The lawsuit filed Friday came as yet more residents were forced to evacuate their homes after being overwhelmed by flooding along the Tittabawassee River and conjoining waterways.
About a dozen people have left their homes in Spaulding Township, where some roads and fields are under 4 to 5 feet of floodwater, but some in the community refused to leave despite warnings, Fire Chief Tom Fortier said Friday. Water stood 2 to 3 feet deep in some houses, he said.
The Tittabawassee became engorged late Tuesday when the aging Edenville and Sanford dams failed after heavy rain. The river crested Wednesday in Midland — 20 miles upstream from Spaulding — leaving the area under several feet of water and forcing about 11,000 people to evacuate.
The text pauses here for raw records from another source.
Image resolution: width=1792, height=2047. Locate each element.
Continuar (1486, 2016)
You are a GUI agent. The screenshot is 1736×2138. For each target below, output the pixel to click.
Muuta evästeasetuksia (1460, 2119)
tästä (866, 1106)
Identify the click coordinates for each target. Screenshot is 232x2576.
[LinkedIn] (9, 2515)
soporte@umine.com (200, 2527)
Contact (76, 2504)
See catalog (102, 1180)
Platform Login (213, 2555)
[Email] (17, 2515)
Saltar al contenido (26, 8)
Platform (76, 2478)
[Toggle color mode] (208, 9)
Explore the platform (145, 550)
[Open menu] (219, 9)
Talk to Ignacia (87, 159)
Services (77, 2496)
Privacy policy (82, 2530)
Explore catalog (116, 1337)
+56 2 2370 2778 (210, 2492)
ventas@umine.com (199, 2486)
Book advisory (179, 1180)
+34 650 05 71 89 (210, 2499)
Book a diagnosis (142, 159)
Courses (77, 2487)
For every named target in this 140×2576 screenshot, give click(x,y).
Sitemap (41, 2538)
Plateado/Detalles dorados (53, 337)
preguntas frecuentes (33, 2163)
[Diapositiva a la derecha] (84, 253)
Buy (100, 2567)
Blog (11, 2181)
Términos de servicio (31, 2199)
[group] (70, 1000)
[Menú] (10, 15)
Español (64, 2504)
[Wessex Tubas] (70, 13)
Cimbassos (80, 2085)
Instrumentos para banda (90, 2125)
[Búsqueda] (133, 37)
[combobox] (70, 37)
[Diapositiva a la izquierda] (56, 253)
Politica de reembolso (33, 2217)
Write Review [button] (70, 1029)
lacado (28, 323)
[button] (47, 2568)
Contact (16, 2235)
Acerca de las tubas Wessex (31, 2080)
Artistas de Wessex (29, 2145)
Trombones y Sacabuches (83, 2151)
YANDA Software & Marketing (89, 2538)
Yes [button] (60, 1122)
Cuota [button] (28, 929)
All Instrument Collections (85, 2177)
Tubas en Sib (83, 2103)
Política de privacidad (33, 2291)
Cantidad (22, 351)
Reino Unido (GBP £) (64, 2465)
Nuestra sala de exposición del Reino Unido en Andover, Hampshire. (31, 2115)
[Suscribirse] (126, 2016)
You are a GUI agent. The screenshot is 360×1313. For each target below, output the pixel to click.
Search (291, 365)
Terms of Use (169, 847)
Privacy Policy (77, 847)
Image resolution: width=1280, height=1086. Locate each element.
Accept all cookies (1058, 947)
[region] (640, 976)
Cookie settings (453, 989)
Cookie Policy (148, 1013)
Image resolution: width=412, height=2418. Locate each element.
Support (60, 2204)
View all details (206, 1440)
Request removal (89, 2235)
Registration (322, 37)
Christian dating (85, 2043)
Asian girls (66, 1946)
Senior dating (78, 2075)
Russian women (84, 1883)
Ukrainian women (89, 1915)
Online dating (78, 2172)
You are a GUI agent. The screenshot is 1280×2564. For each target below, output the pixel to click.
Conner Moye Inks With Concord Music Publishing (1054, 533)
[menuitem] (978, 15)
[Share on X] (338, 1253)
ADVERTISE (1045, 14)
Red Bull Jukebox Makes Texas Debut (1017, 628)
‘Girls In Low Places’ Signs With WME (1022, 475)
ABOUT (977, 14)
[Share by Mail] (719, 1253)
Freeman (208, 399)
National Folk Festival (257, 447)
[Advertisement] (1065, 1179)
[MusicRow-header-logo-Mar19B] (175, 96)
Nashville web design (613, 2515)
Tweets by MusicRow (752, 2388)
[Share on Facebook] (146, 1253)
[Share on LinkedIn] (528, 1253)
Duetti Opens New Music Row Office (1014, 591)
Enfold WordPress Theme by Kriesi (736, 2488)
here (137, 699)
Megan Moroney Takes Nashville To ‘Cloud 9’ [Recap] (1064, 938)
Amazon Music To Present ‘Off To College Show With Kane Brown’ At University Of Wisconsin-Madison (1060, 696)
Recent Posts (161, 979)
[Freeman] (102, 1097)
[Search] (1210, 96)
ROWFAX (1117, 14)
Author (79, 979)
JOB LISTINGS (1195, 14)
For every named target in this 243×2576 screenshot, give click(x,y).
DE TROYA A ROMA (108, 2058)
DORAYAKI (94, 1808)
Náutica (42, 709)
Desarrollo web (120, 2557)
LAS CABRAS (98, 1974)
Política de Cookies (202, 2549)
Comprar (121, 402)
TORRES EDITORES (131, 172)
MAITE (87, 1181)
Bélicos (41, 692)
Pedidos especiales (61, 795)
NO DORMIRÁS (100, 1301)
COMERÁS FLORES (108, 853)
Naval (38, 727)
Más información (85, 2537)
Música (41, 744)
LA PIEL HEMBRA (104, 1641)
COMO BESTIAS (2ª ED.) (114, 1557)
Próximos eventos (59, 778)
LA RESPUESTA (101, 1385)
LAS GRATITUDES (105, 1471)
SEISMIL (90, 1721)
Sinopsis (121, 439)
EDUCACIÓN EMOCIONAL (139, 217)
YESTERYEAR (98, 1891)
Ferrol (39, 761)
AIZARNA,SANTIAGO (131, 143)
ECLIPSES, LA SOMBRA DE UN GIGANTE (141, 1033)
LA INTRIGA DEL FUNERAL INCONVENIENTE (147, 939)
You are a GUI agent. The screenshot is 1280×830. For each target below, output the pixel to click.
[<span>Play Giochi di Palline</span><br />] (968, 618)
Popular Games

Several homes were damaged in Midland, but no injuries were reported. Selina Tisdale, a Midland spokeswoman, said Friday that displaced residents are allowed to return if it is safe to do so.
The flooded Tittabawassee and Shiawassee rivers flow into the Saginaw River, and that’s presenting a danger for Spaulding Township, about 100 miles north of Detroit. “The river levels are so high, they are trying to find the lowest spot, and that happens to be us,” Fortier said.
The lawsuit filed Friday in federal court in Detroit alleges that the dams’ operator, Boyce Hydro, “failed to operate, fix, or repair the dams in accordance with the established standard of care, resulting in catastrophic injury and damage to residents and their properties.” The suit also names the state Department of Environment, Great Lakes and Energy, and the Department of Natural Resources.
The lawsuit seeks unspecified damages in excess of $75,000.
The Associated Press sent an email Friday seeking comment from Boyce Hydro. Both state agencies declined to comment, citing the pending litigation.
The Edenville Dam has been the target of lengthy investigations by federal regulators. Officials have said the Sanford Dam was overflowing but that the extent of structural damage wasn’t known.
Dow Chemical Co. is headquartered in Midland, and it has a plant next to the river. When the river crested, the floodwaters mixed with containment ponds at the Dow plant and the company admitted the flooding could displace sediment from a downstream Superfund site, though it said there was no risk to people or the environment.
The U.S. Environmental Protection Agency said that state officials would evaluate the plant and that Dow must assess the Superfund site — contaminated with dioxins the company dumped in the last century — to determine if any contamination was released.